QUESTIONS TO ANSWER:
1. Say whether each statement about the World Cup passage agrees with it, answering yes or no and quoting the words of the passage that decide it.
(a) No team from Africa has ever reached the World Cup semi-finals.
(b) South Korea finished second when it hosted the tournament in 2002.
(c) Two Asian teams reached the knockout phases at Brazil 2014.
2. Rewrite the part of the World Cup passage that begins at the words "Africa hoped it" and stops after "this time around.", putting "long" in place of "messianic".
3. Answer these questions from the World Cup passage.
(a) Which two European teams reached the semi-finals at Brazil 2014?
(b) What is Asia's best finish at the World Cup?
(c) How many CONCACAF teams played in the Round of 16?
*** Opening SOURCE PASSAGE ***
Contrary to Pele’s bold prediction that “an African team will win the World Cup before the year 2000,” no country from outside of Europe and South America has ever won the tournament. This trend won’t be broken at Brazil 2014, with two teams each from football’s strongholds – Holland and Germany from Europe; Brazil and Argentina from South America – having progressed to the semi-finals.
Africa hoped it would end the messianic wait for its first world champions in South Africa four years ago, but the fact remains that no team from the continent has ever made the semi-finals. South Korea’s third place finish when they hosted the competition in 2002 is Asia’s best finish, and no Asian teams qualified for the knockout phases this time around.
So does looking at the data demonstrate the dominance of the European and South American regions? For a start the breakdown of the teams that progressed to the knockout stages is significant – 6 European teams and 5 South American teams made up the majority of the Round of 16, with 3 from CONCACAF (North & Central America) and 2 from Africa.
*** Closing SOURCE PASSAGE ***
*** Opening EXTRACTED INFORMATION ***
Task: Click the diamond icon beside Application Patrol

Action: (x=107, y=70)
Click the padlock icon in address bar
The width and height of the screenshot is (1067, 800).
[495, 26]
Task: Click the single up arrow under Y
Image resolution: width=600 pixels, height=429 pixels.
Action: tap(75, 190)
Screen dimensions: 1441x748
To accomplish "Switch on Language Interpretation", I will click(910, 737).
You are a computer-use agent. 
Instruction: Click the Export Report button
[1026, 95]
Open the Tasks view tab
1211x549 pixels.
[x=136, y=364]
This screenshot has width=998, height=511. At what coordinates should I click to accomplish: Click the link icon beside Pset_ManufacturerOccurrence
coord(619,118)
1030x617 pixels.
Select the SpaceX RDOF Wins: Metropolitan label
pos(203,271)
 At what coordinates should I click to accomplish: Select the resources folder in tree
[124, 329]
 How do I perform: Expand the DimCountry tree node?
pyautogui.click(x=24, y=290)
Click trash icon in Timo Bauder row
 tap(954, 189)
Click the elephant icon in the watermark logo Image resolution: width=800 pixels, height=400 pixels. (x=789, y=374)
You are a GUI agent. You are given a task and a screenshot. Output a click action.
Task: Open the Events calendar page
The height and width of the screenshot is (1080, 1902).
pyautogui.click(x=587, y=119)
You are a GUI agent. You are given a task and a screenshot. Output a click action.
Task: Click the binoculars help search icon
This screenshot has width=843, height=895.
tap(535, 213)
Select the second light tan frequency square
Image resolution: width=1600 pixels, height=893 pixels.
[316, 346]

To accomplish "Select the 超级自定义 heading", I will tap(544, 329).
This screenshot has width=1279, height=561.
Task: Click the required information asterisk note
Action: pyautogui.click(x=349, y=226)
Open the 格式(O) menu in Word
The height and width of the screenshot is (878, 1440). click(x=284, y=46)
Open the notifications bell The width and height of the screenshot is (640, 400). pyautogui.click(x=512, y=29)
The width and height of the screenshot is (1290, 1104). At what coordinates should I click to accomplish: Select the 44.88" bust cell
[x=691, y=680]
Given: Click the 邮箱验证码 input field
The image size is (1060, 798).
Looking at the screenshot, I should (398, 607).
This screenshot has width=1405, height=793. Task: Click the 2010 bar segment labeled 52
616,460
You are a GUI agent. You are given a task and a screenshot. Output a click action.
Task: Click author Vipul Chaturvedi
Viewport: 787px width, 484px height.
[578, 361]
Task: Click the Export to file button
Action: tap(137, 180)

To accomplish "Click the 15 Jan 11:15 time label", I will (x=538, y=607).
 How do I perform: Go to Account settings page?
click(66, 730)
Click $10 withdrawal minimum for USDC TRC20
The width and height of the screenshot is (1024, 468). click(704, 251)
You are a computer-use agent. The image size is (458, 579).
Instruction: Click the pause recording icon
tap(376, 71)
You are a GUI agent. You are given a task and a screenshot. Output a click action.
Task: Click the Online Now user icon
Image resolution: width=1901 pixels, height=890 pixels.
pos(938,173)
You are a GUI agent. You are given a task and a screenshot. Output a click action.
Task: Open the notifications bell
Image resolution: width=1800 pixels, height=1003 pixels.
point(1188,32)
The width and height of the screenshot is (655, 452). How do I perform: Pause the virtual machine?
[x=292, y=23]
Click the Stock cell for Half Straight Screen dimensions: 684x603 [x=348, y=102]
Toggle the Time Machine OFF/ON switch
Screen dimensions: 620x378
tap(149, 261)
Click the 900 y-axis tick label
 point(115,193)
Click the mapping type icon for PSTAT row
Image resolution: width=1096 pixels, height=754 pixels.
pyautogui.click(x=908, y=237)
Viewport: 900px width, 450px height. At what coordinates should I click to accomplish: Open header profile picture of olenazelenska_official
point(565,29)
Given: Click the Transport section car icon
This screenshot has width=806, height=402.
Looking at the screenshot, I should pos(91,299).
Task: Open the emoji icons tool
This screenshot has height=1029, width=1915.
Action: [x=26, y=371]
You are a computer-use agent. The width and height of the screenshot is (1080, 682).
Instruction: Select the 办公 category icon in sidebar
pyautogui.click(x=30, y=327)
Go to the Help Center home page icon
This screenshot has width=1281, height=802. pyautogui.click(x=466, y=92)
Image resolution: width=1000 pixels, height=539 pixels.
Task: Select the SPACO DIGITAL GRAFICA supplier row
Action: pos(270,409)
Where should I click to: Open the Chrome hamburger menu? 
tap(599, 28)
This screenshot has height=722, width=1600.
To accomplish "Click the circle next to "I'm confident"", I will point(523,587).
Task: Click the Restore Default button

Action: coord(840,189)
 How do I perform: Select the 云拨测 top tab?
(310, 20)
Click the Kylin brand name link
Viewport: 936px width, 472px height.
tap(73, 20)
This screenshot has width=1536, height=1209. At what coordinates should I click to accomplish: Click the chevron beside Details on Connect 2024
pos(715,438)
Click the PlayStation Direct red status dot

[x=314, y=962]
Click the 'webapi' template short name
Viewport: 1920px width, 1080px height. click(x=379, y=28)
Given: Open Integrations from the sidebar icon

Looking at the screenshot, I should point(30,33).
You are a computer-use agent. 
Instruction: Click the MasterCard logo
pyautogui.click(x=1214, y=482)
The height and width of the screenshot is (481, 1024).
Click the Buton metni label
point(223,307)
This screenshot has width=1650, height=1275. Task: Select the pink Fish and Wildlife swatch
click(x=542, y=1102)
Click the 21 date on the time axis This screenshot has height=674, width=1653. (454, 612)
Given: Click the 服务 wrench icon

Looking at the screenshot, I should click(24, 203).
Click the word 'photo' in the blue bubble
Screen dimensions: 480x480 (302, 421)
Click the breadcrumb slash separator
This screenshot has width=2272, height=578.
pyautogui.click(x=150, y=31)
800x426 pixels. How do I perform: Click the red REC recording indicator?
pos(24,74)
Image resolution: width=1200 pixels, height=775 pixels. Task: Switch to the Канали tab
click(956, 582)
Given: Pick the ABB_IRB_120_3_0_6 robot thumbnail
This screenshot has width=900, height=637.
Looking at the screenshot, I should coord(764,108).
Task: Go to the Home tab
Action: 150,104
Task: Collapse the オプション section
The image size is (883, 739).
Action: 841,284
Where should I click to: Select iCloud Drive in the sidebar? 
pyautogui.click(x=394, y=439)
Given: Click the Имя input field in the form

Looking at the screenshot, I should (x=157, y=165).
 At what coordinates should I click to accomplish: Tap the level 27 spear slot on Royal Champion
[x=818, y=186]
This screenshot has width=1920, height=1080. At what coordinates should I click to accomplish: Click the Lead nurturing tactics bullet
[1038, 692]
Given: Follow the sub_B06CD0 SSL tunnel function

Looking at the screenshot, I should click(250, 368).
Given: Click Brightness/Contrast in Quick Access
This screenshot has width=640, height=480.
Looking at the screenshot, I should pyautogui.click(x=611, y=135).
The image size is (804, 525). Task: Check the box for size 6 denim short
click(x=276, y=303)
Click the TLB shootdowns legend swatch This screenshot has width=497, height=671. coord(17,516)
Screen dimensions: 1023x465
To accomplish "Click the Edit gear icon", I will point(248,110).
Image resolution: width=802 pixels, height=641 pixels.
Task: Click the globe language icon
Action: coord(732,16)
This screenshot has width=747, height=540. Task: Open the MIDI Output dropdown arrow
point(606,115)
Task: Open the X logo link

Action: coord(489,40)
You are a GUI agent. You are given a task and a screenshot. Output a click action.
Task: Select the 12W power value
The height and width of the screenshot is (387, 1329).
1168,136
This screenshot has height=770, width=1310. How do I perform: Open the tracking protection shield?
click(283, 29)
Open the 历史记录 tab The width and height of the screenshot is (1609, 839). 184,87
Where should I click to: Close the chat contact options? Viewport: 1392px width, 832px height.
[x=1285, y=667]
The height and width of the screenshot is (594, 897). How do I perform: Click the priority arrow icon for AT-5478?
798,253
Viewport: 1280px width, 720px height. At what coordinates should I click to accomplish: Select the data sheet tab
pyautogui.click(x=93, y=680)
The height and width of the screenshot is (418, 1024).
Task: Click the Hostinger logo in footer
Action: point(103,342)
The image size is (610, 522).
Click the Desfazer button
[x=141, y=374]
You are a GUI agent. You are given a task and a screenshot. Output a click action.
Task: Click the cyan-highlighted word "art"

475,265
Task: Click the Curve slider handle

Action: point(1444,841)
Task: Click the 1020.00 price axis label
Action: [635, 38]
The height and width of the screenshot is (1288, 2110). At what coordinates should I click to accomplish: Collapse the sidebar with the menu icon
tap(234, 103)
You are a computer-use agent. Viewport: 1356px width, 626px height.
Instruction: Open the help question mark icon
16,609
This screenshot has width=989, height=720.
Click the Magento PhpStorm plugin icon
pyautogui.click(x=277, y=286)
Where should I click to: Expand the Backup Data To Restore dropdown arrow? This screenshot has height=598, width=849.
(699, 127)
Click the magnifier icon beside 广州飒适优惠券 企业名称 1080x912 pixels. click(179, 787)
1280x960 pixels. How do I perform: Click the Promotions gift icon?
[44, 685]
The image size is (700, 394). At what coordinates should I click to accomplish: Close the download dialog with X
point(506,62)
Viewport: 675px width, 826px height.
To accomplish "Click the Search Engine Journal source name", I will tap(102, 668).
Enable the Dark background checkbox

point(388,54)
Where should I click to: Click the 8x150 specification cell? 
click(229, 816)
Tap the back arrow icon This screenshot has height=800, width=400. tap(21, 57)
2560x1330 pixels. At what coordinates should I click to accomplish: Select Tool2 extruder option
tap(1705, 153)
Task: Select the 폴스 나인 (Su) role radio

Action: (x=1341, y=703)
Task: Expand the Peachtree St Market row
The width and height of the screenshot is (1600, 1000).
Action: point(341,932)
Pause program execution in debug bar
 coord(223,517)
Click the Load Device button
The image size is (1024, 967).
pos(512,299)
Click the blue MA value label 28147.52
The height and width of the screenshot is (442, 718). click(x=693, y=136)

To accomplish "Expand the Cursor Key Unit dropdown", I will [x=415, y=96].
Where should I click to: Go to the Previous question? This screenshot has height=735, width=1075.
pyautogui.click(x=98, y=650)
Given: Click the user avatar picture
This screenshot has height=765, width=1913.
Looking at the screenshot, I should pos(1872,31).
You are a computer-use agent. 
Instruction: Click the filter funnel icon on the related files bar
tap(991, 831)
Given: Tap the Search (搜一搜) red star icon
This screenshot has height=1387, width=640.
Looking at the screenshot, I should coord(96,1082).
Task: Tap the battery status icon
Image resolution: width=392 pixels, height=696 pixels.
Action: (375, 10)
*** Closing EXTRACTED INFORMATION ***
OUTPUTS FOR THE TASKS:
1.
(a) Yes: "no team from the continent has ever made the semi-finals."
(b) No: "South Korea’s third place finish when they hosted the competition in 2002 is Asia’s best finish."
(c) No: "no Asian teams qualified for the knockout phases this time around."

2.
Africa hoped it would end the long wait for its first world champions in South Africa four years ago, but the fact remains that no team from the continent has ever made the semi-finals. South Korea’s third place finish when they hosted the competition in 2002 is Asia’s best finish, and no Asian teams qualified for the knockout phases this time around.

3.
(a) Holland and Germany.
(b) South Korea's third-place finish when it hosted the competition in 2002.
(c) Three.